■ Goal of the exercise:
Can you turn every line of the data below into a Markdown table with the columns Row and Line, numbering each row and skipping blank lines?
— start of Supplied material —
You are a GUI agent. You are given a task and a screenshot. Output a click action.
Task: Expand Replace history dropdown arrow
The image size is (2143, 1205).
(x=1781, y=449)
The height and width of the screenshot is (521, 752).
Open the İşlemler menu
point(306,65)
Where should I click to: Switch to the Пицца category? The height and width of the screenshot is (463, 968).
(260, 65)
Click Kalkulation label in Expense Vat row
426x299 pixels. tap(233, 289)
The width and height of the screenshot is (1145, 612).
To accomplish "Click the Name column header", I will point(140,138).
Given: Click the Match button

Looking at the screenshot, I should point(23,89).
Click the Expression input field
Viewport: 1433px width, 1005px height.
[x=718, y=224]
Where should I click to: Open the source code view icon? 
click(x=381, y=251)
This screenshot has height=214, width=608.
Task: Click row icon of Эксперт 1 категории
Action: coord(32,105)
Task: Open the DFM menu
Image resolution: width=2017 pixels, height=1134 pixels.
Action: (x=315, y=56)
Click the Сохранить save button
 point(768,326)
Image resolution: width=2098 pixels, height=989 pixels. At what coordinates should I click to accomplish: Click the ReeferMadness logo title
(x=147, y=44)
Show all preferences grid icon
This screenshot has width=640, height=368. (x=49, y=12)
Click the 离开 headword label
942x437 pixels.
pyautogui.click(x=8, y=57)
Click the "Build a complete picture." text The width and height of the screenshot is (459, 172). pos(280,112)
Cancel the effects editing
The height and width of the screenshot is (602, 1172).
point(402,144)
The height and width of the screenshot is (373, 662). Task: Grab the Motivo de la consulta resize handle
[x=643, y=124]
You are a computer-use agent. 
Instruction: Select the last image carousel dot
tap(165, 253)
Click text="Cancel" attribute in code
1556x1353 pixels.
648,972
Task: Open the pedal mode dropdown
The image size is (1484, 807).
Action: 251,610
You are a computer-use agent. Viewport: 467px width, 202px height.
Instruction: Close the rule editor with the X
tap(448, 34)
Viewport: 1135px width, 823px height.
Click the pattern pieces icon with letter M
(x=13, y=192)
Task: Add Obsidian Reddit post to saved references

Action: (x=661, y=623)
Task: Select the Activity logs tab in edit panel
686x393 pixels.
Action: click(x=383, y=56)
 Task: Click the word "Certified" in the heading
— end of Supplied material —
■ Reply to the task:
| Row | Line |
|---|---|
| 1 | You are a GUI agent. You are given a task and a screenshot. Output a click action. |
| 2 | Task: Expand Replace history dropdown arrow |
| 3 | The image size is (2143, 1205). |
| 4 | (x=1781, y=449) |
| 5 | The height and width of the screenshot is (521, 752). |
| 6 | Open the İşlemler menu |
| 7 | point(306,65) |
| 8 | Where should I click to: Switch to the Пицца category? The height and width of the screenshot is (463, 968). |
| 9 | (260, 65) |
| 10 | Click Kalkulation label in Expense Vat row |
| 11 | 426x299 pixels. tap(233, 289) |
| 12 | The width and height of the screenshot is (1145, 612). |
| 13 | To accomplish "Click the Name column header", I will point(140,138). |
| 14 | Given: Click the Match button |
| 15 | Looking at the screenshot, I should point(23,89). |
| 16 | Click the Expression input field |
| 17 | Viewport: 1433px width, 1005px height. |
| 18 | [x=718, y=224] |
| 19 | Where should I click to: Open the source code view icon?  |
| 20 | click(x=381, y=251) |
| 21 | This screenshot has height=214, width=608. |
| 22 | Task: Click row icon of Эксперт 1 категории |
| 23 | Action: coord(32,105) |
| 24 | Task: Open the DFM menu |
| 25 | Image resolution: width=2017 pixels, height=1134 pixels. |
| 26 | Action: (x=315, y=56) |
| 27 | Click the Сохранить save button |
| 28 |  point(768,326) |
| 29 | Image resolution: width=2098 pixels, height=989 pixels. At what coordinates should I click to accomplish: Click the ReeferMadness logo title |
| 30 | (x=147, y=44) |
| 31 | Show all preferences grid icon |
| 32 | This screenshot has width=640, height=368. (x=49, y=12) |
| 33 | Click the 离开 headword label |
| 34 | 942x437 pixels. |
| 35 | pyautogui.click(x=8, y=57) |
| 36 | Click the "Build a complete picture." text The width and height of the screenshot is (459, 172). pos(280,112) |
| 37 | Cancel the effects editing |
| 38 | The height and width of the screenshot is (602, 1172). |
| 39 | point(402,144) |
| 40 | The height and width of the screenshot is (373, 662). Task: Grab the Motivo de la consulta resize handle |
| 41 | [x=643, y=124] |
| 42 | You are a computer-use agent.  |
| 43 | Instruction: Select the last image carousel dot |
| 44 | tap(165, 253) |
| 45 | Click text="Cancel" attribute in code |
| 46 | 1556x1353 pixels. |
| 47 | 648,972 |
| 48 | Task: Open the pedal mode dropdown |
| 49 | The image size is (1484, 807). |
| 50 | Action: 251,610 |
| 51 | You are a computer-use agent. Viewport: 467px width, 202px height. |
| 52 | Instruction: Close the rule editor with the X |
| 53 | tap(448, 34) |
| 54 | Viewport: 1135px width, 823px height. |
| 55 | Click the pattern pieces icon with letter M |
| 56 | (x=13, y=192) |
| 57 | Task: Add Obsidian Reddit post to saved references |
| 58 | Action: (x=661, y=623) |
| 59 | Task: Select the Activity logs tab in edit panel |
| 60 | 686x393 pixels. |
| 61 | Action: click(x=383, y=56) |
| 62 |  Task: Click the word "Certified" in the heading |